Я долго вожусь у дверей, никак не могу их открыть. Какой-то проклятый, сложный засов. И возвращаться тоже не хочу. Ни за что! Я встаю и дергаю дверь, чувствую, что сейчас всех перебужу. Вот уже одна дверь звякнула, открылась. Кто-то быстро идет в темноте. Запахло скандалом.
- Ты чего же, сам и открыть не можешь! - говорит она то ли с презрением, то ли с сожалением.
Она открывает мне, я выхожу. На улице уже светает. Она зачем-то выходит вслед за мной на крыльцо.
- Ты можешь остаться. Никто тебя не гонит.
Я открываю калитку низкого заборчика, окружившего их дом.
Потом я поворачиваюсь к ней.
- Слушай, сколько же ему все-таки лет?
- Кому? - говорит она, невесело усмехнувшись.
- Знаешь, кому!
- Ему двадцать. А тебе-то что?
Я не ответил, быстро захлопнул калитку и пошел по улице. Я слышал, как она сказала негромко:
- Дурачок. Вот дурачок!..
У нее опять сделался тон пионервожатой.
"Не сердись, Варя, - мысленно сказал я ей. - "Тучи над городом встали... ветер нам дует в лицо..." Я хотел, чтобы все было иначе, а получилось так. Теперь я ухожу, а ты не сердись и забудь меня".
Хотел я ей это сказать, но не смог. Я повернулся и махнул ей рукой. Хотел легко так, небрежно, а вышло тяжело, будто в руке была кувалда.

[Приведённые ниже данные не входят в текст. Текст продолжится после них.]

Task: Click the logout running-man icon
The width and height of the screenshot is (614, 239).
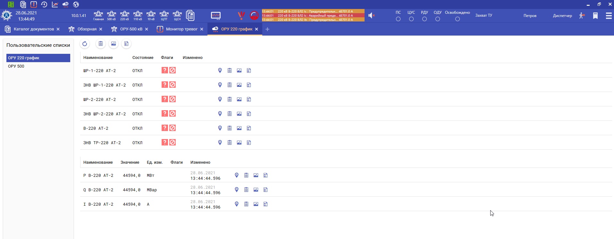Action: tap(582, 16)
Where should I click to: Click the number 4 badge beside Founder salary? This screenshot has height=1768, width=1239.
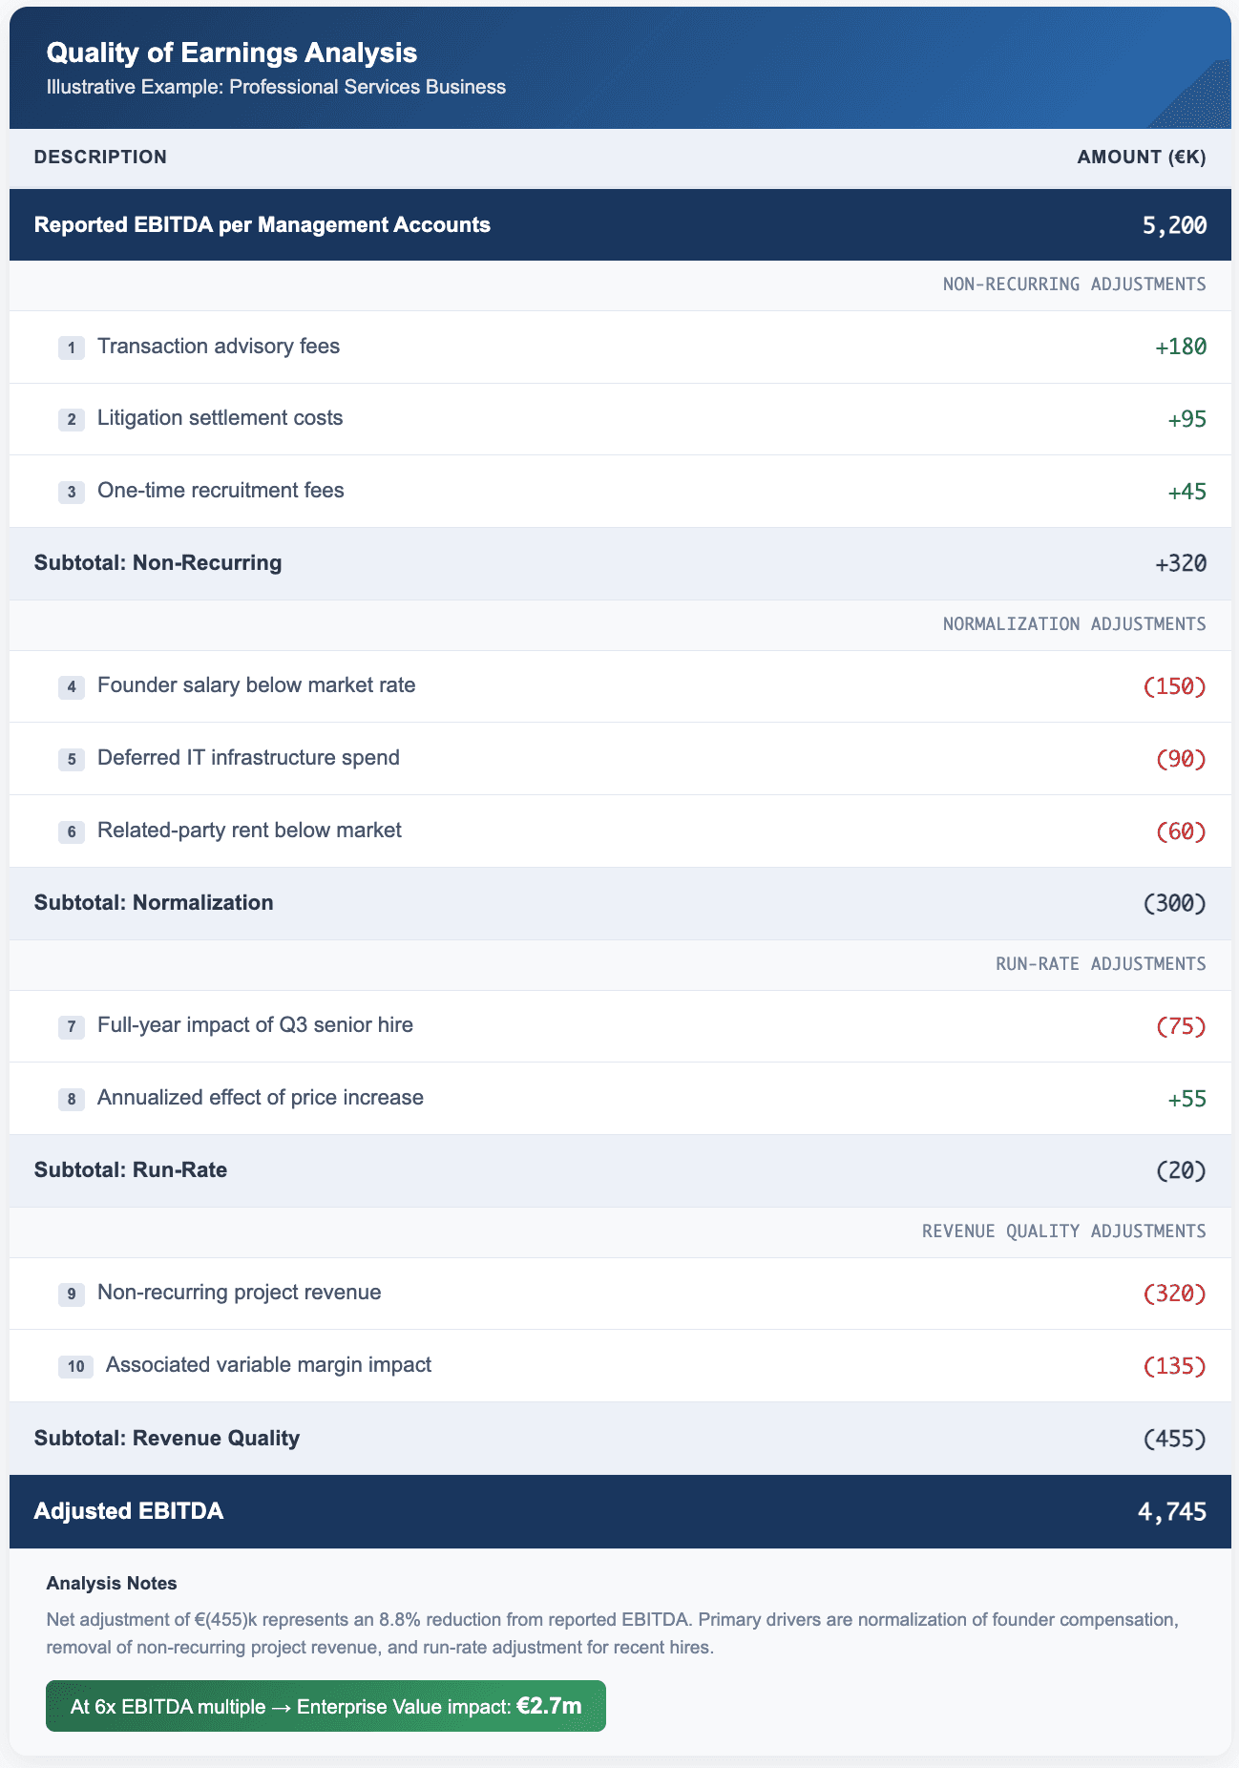tap(72, 686)
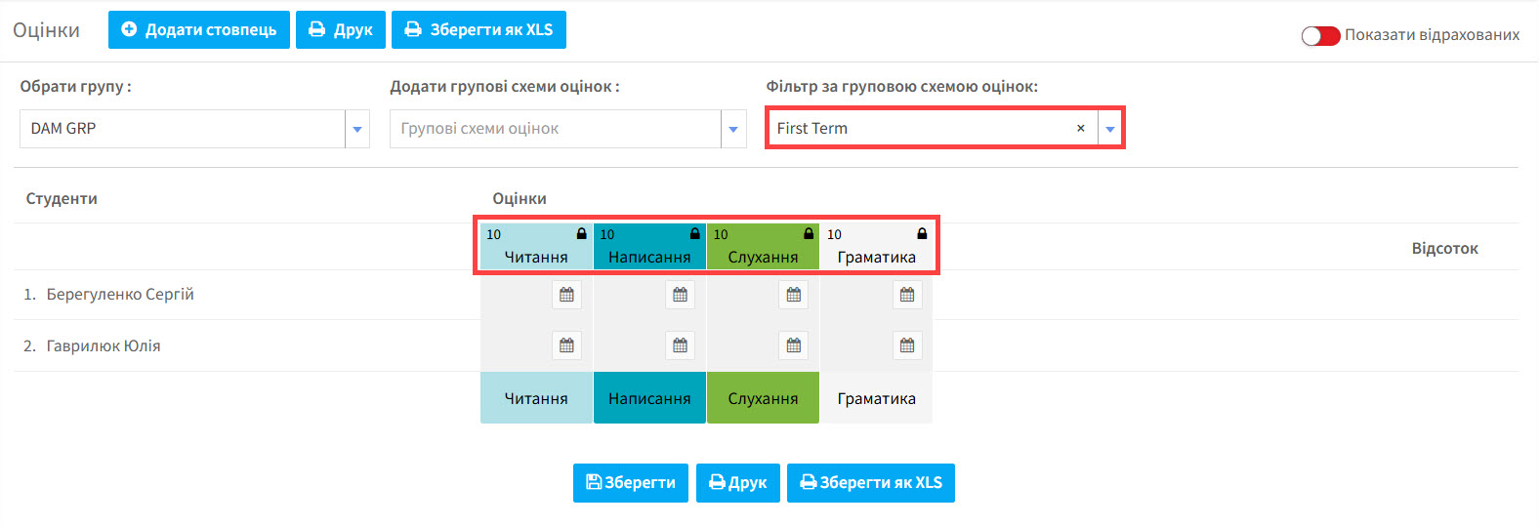The image size is (1539, 526).
Task: Open calendar icon for Берегуленко Сергій under Читання
Action: (x=566, y=295)
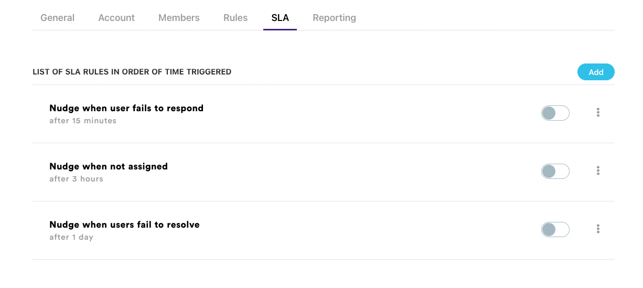Click the 'Nudge when user fails to respond' title
Screen dimensions: 643x288
(126, 109)
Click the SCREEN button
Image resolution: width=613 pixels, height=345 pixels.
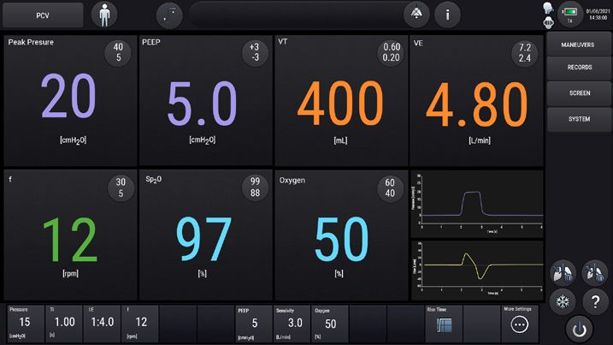click(x=579, y=92)
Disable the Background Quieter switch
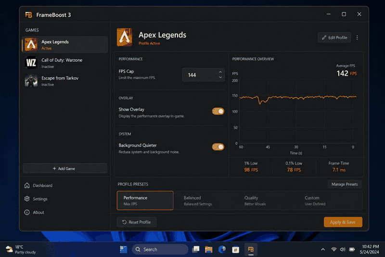The image size is (385, 257). [x=218, y=147]
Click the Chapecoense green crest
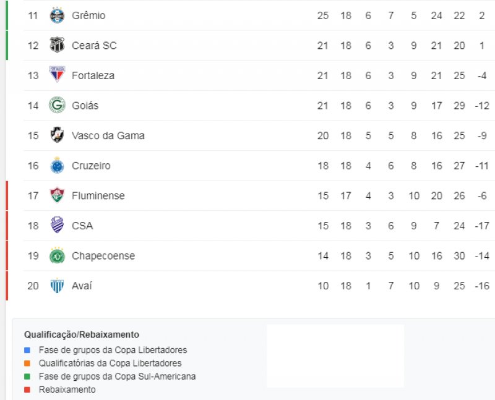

Она стояла, не двигаясь, задумавшись, и когда я махнул ей рукой, она чуть покачала головой, то ли укоризненно, то ли насмешливо. Кажется, она не сердилась.
Глава 16
Я вышел к центру города. Свернул на маленький, заброшенный скверик. Зимой я его даже не замечал, он был весь засыпан снегом, неподвижен, будто низкий, продолговатый сугроб. А сейчас деревья словно бы вновь выросли, и от них тянуло сырым, острым запахом молодых листьев. И весь воздух в городе был необычайный, кружащий голову, как бы чуть приправленный эфиром. И как эфир в отцовском кабинете в Москве, воздух ударял голову и в грудь, и вдруг что-то обрывалось внутри - так и сейчас, я будто взлетал вверх на огромных качелях, вверх, в ветер, в странное, пахнущее эфиром, почками, молодыми листьями и еще чем-то необъяснимым пространство. Это обязательно бывало со мной раз в году, весной, в самом ее начале. Я выбегал в Москве на улицу и замирал, и струя весеннего, еще сырого, терпкого воздуха обдувала мое лицо и руки с такой силой, словно ее выпустили из шланга. И уже не хотелось ничего делать, во всяком случае, ничего определенного, а только идти куда-то дальше, по полупустым бульварам, по переулкам с внезапно ожившими дворами. Идти в ожидании того, что должно произойти. Но ничего не происходит. Происходит только этот внезапный толчок внутри тебя. Этот удар воздухом из шланга. И все.
А потом ты успокаиваешься, и все проходит, проходит, но не забывается. Так и сейчас было со мной. Я вошел в сквер, на единственной скамейке сидела какая-то женщина и курила. Я сел на край скамейки. Головокружение проходило быстро, и мне было жаль, что оно проходит. Женщина курила не махру, а папиросы, и хорошие, у них был очень знакомый запах. У них был запах тех папирос, что курила обычно моя мать, - "Дели". Дома вечно валялись окурки с лиловой печатью губ. И курила эта женщина так же, как мать, вдыхая дым понемногу и часто.
"Это мать приехала", - сказал я себе, осознавая всю бредовость, несбыточность этого Приехала мать из Ташкента. Вернулась к нам. И теперь будет все, как раньше. Женщина посмотрела на меня с удивлением. Может, я что-то сказал вслух.
- Вы не дадите мне закурить? Если у вас есть, конечно.
- У меня есть, но не рано тебе курить?
- Может, и рано, но я все равно ведь курю.
Она протянула руку с пачкой, щелкнула по донцу пачки, и тоненькая папироска выскочила прямо в мои пальцы. Я уже забыл, как выглядят такие папироски. Я даже зажмурился от предвкушения удовольствия. Женщина зажгла мне спичку, и я стал неторопливо, бережно курить. Папироска была легкая и тающая, как пастила.
- Ты приезжий? - сказала женщина.
- Да... из Москвы. А вы?
- Ленинград. А тебе не пора ли домой, мать-то, небось, ждет, волнуется?
- А ее нет.
- А где же она? На работе?
- Да. Она сегодня в ночную смену. Вот я и гуляю.